Among the loudest voices demanding restriction were nativists who wanted to “make America great again.” For them, as for Trump, America’s resurgence depended upon excluding those they regarded as inferior or dangerous, individuals who diminished the country by their very presence. One such nativist, sociologist Edward Alsworth Ross, wrote The Old World in the New in 1914, a volume well-known and oft quoted by immigration’s opponents. Ross feared what he called “race suicide” if newcomers were permitted to marry the native-born and to breed after arrival. No stranger to sweeping generalization, Ross insisted, “By their presence the foreigners necessarily lower the general plane of intelligence, self-restraint, refinement, orderliness and efficiency.” What Donald Trump said of Mexicans and Central Americans today, Ross spouted about Southern Italians and Eastern European Jews a century earlier. Of the Southern Italians Ross wrote, “In homicide, rape, blackmail, and kidnaping they lead the foreign-born.” Of the Jews he complained, “On the physical side the Hebrews are the polar opposite of our pioneer breed. Not only are they under-sized and weak-muscled, but they shun bodily activity and are exceedingly sensitive to pain.” Making America great again required restricting the admission of newcomers prone to violence or just too weak to be anything other than a social burden.

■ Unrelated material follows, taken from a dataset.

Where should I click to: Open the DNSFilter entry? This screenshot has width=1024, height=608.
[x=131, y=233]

Another such critic Madison Grant made clear his position on American greatness in the very title of his 1916 anti-immigrant diatribe, The Passing of the Great Race. Just as wearing a toga could not transform “a Syrian or Egyptian” into a Roman, Grant despaired of making an American of “the Polish Jew, whose dwarf stature, peculiar mentality, and ruthless concentration on self-interest are being engrafted upon the stock of the nation.”

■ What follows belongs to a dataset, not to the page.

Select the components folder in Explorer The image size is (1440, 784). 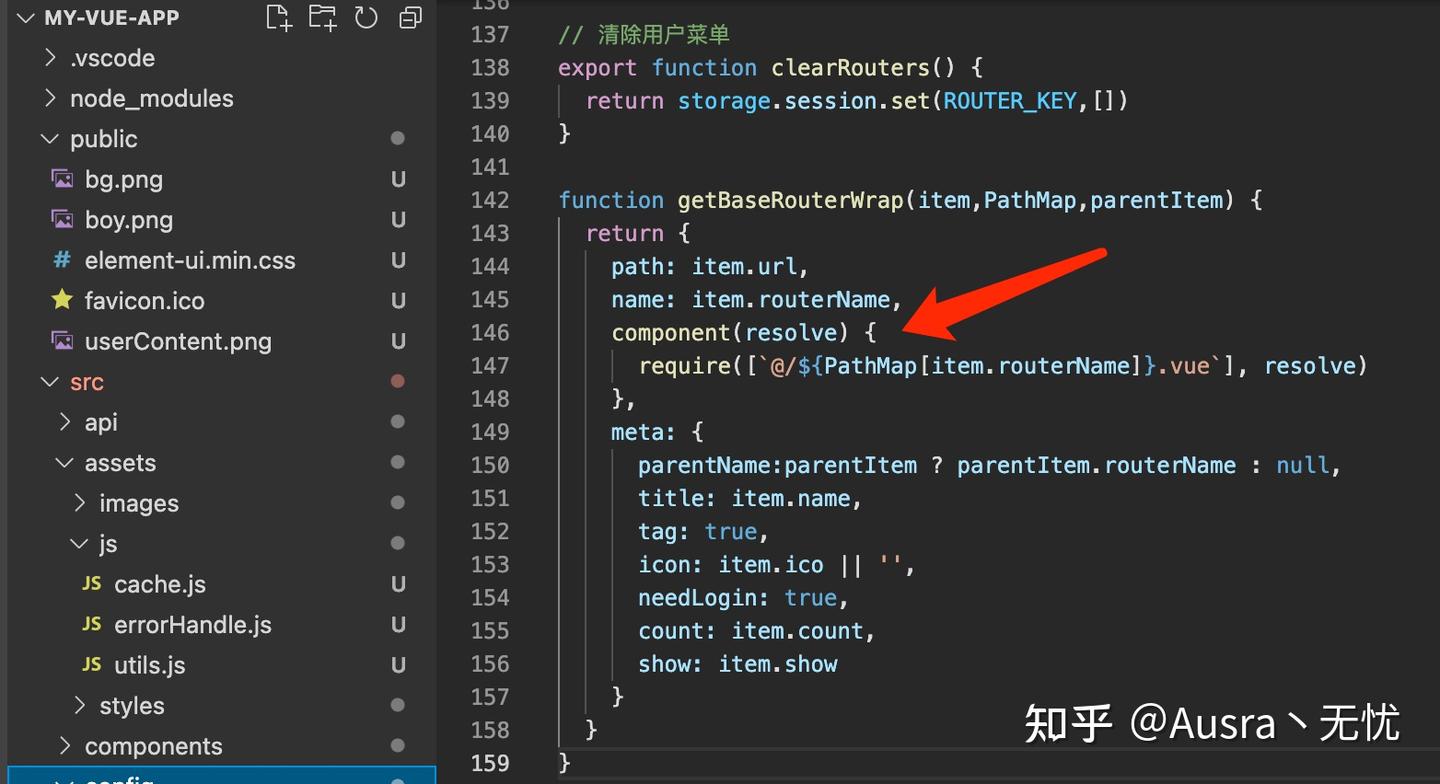(154, 745)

Restrictionists in Congress embraced a literacy test as a convenient instrument of exclusion. They passed bills requiring literacy examinations of all newcomers in 1896 and 1913, but presidential vetoes scuttled the effort. The anti-foreign sentiments amplified by World War I renewed legislators’ hopes and literacy test bills passed in 1915 and 1917. President Woodrow Wilson vetoed them both times, but in the midst of wartime fervor Congress overwhelmingly overrode the second veto.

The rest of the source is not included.